§ GOAL OF THE EXERCISE:
Write out the lines between the one holding "1080x831 pixels." and the one holding "click(x=453, y=377)", inclusive, reproducing each exactly and nothing else.

§ GIVEN ENTRIES:

* begin *

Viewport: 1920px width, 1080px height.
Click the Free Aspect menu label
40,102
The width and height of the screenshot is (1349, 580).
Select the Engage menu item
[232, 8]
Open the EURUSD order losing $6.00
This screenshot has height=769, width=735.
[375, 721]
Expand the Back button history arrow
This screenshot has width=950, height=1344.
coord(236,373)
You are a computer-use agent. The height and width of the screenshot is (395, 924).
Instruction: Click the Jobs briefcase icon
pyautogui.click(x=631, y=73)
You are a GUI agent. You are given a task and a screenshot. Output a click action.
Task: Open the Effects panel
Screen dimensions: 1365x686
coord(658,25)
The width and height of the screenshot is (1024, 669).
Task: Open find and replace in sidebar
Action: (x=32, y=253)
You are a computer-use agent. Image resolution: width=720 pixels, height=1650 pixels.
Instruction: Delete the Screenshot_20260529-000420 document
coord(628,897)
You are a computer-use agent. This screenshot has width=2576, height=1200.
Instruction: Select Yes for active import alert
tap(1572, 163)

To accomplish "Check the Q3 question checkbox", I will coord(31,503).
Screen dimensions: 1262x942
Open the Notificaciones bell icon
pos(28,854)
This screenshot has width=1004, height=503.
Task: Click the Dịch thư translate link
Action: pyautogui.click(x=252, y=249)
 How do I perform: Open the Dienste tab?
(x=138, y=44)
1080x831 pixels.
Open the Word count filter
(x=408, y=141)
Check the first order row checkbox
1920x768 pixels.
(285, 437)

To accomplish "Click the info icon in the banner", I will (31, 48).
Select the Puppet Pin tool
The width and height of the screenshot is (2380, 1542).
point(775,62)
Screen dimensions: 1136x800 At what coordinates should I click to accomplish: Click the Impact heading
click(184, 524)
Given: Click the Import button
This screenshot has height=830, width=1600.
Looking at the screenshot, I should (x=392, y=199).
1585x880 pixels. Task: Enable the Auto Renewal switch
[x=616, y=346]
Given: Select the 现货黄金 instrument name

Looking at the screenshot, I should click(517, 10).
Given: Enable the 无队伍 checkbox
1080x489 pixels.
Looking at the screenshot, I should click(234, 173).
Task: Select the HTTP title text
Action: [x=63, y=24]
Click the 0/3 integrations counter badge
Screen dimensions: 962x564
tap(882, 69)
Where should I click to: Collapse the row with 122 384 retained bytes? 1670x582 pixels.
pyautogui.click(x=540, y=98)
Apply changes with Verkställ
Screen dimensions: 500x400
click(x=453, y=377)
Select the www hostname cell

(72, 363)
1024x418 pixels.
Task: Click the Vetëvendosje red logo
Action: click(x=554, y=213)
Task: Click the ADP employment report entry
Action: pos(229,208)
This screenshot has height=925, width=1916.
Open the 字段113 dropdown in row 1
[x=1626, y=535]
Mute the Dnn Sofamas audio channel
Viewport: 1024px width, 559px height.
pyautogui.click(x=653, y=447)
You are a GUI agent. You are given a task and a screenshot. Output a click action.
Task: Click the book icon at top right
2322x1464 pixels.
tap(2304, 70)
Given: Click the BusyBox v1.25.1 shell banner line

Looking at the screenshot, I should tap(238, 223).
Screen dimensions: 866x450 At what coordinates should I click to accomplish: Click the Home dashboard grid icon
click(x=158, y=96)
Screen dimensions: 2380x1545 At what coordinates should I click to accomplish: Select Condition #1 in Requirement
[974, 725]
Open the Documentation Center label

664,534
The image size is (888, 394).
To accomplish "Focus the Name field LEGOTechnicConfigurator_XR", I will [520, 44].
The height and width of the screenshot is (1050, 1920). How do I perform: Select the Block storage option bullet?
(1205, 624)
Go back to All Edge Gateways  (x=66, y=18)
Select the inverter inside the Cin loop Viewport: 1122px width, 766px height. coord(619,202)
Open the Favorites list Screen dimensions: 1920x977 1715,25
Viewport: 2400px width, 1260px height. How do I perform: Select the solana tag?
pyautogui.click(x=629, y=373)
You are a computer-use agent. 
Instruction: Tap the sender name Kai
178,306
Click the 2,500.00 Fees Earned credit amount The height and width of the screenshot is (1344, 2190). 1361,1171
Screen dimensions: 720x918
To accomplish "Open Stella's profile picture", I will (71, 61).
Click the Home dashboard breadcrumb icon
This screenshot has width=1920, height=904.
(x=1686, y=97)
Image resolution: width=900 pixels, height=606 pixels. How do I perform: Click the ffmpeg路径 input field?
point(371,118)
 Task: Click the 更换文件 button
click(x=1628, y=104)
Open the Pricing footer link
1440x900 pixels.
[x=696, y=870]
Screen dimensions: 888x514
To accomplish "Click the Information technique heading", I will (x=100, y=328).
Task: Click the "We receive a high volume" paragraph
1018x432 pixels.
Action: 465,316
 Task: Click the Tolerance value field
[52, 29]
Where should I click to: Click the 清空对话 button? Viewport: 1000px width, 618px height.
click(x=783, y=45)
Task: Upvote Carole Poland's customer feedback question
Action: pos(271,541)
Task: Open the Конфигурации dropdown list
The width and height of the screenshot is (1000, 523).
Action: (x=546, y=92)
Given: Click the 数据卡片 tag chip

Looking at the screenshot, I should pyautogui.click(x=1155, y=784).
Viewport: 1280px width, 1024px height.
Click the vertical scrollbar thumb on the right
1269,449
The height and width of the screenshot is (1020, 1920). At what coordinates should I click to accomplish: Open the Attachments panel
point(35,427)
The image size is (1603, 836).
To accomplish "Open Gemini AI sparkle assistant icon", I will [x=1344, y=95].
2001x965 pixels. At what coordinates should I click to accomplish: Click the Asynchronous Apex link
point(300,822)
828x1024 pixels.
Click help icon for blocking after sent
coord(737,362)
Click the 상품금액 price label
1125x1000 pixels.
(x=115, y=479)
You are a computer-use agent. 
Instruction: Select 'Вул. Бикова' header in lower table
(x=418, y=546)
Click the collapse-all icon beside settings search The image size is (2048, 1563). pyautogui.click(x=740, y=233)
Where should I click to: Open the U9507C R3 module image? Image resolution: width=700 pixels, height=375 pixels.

* end *

§ SOLVED PROBLEM:
1080x831 pixels.
Open the Word count filter
(x=408, y=141)
Check the first order row checkbox
1920x768 pixels.
(285, 437)

To accomplish "Click the info icon in the banner", I will (31, 48).
Select the Puppet Pin tool
The width and height of the screenshot is (2380, 1542).
point(775,62)
Screen dimensions: 1136x800 At what coordinates should I click to accomplish: Click the Impact heading
click(184, 524)
Given: Click the Import button
This screenshot has height=830, width=1600.
Looking at the screenshot, I should (x=392, y=199).
1585x880 pixels. Task: Enable the Auto Renewal switch
[x=616, y=346]
Given: Select the 现货黄金 instrument name

Looking at the screenshot, I should click(517, 10).
Given: Enable the 无队伍 checkbox
1080x489 pixels.
Looking at the screenshot, I should click(234, 173).
Task: Select the HTTP title text
Action: [x=63, y=24]
Click the 0/3 integrations counter badge
Screen dimensions: 962x564
tap(882, 69)
Where should I click to: Collapse the row with 122 384 retained bytes? 1670x582 pixels.
pyautogui.click(x=540, y=98)
Apply changes with Verkställ
Screen dimensions: 500x400
click(x=453, y=377)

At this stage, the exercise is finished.